=== Page extract ===

The Save to Audio feature converts text to a high-quality MP3 file you can keep, share or listen to on the move. Two key things to know about it:
- High audio resolution. The saved MP3 sound quality is excellent — clear voice rendering, good dynamic range, and minimal compression artefacts.
- Two ways to save. Save audio either directly from a Microsoft Word document, or from any text on the Windows clipboard — so you can save to MP3 from any application, not just Word.
Save from the clipboard (any application)
This is the most flexible method — works with any text from any Windows app:
- In any application, select the text you want to convert and copy it to the clipboard (Ctrl+C)
- Click the More button on the Readable toolbar
- Choose Save to Audio File from the dropdown
- Confirm the source as the clipboard (the dialog detects there is text in the clipboard)

===

> [Action item A]:
According to the Save to Audio text, what are the two places audio can be saved from?
> [Action item B]:
Pick up the Save to Audio text after its final step and write the next part.

=== Extracted data ===

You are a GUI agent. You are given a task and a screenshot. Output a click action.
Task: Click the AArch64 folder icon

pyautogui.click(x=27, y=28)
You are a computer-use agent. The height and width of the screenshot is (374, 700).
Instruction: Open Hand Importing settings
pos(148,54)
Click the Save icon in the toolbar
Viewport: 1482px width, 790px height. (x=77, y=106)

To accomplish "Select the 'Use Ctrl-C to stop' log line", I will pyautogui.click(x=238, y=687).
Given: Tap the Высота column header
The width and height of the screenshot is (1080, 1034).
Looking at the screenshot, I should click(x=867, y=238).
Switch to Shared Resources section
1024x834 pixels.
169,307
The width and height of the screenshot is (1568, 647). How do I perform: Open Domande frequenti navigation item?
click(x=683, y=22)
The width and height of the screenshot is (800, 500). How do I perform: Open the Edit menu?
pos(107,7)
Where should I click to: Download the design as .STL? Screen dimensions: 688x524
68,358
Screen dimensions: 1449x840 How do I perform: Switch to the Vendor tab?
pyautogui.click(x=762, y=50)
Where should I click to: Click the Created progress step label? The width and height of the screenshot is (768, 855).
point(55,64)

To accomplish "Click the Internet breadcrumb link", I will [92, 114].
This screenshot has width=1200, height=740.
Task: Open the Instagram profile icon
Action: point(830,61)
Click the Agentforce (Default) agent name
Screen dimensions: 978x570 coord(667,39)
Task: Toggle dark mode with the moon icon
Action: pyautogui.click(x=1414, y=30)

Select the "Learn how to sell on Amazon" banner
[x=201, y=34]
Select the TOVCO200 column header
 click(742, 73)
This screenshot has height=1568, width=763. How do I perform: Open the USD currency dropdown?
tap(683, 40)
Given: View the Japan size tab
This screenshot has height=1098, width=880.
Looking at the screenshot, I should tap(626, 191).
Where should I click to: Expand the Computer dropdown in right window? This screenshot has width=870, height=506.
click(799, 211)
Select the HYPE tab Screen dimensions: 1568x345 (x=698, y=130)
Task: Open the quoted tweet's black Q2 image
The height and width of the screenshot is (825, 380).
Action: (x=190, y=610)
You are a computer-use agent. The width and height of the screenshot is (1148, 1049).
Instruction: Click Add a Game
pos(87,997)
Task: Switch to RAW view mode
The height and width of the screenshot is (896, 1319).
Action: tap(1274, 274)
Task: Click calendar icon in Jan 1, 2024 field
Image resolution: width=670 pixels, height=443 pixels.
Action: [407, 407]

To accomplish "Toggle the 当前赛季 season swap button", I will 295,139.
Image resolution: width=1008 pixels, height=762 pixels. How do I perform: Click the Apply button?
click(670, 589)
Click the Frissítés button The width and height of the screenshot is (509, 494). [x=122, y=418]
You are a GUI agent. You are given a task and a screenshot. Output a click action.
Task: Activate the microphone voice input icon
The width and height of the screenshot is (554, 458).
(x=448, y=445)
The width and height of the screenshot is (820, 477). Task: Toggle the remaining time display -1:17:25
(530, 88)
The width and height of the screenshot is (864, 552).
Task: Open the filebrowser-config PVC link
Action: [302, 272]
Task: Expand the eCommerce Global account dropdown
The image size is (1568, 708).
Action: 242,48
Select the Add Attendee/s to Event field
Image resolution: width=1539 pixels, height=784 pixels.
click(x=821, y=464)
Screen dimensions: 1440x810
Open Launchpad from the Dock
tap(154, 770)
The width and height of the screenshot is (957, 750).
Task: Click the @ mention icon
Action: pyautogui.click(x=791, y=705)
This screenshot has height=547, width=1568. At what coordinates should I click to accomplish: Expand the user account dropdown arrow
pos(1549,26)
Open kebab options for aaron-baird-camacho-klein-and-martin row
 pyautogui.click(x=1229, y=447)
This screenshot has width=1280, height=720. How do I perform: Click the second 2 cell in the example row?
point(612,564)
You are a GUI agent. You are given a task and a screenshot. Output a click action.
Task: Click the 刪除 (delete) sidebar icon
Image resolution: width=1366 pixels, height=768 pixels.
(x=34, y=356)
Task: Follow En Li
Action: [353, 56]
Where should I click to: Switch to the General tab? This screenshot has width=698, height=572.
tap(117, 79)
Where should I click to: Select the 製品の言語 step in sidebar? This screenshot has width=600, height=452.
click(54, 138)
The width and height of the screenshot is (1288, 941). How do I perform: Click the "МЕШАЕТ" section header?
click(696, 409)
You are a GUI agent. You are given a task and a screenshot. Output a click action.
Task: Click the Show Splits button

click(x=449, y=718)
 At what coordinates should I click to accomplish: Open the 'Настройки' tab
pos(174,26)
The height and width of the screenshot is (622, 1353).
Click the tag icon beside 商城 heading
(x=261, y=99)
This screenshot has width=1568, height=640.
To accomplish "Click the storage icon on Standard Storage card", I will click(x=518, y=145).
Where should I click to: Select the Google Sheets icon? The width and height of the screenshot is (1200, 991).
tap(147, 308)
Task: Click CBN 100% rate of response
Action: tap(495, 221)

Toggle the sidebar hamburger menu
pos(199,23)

===

> [Answer A]:
Directly from a Microsoft Word document, or from any text on the Windows clipboard.

> [Answer B]:
- Choose where to save the MP3 file and confirm
- Readable converts the text to audio and saves the MP3 to your chosen location
Save directly from Microsoft Word
If you are already in a Word document, you can save the whole document or a selection without going via the clipboard:
- Open the document in Microsoft Word
- Optional: select a portion of the document if you only want to save part of it
- Click the More button on the Readable toolbar
- Choose Save to Audio File
- The dialog detects you are in Word and offers the document (or selection) as the source
- Choose where to save and confirm
Hear a sample
Below is a 27-second clip of part of this page, exported by Readable using the Sonia voice. Click play to hear what your saved MP3 will sound like:
Voice and quality settings
The MP3 is generated using Readable's currently selected voice. Before saving:
- Pick the voice you want for the recording — this can be different from the voice you use for everyday reading
- Check the speed — for downloadable audio, slightly slower than your everyday reading speed often produces a more listenable recording
The saved MP3 is high-resolution audio suitable for headphones, in-car listening, or sharing with others.
What gets saved
The MP3 contains the spoken text only. Any formatting (bold, italics, headings, tables) is read in the standard way — for example, table cells are read row-by-row. Images are skipped. Footnotes are read in line where they appear.
Use cases
- Study material on the move. Convert chapters of textbooks or research papers into MP3 for the commute, gym or walk.
- Auditory proofreading. Save your own writing as MP3 and listen back later to catch issues you would skim past visually.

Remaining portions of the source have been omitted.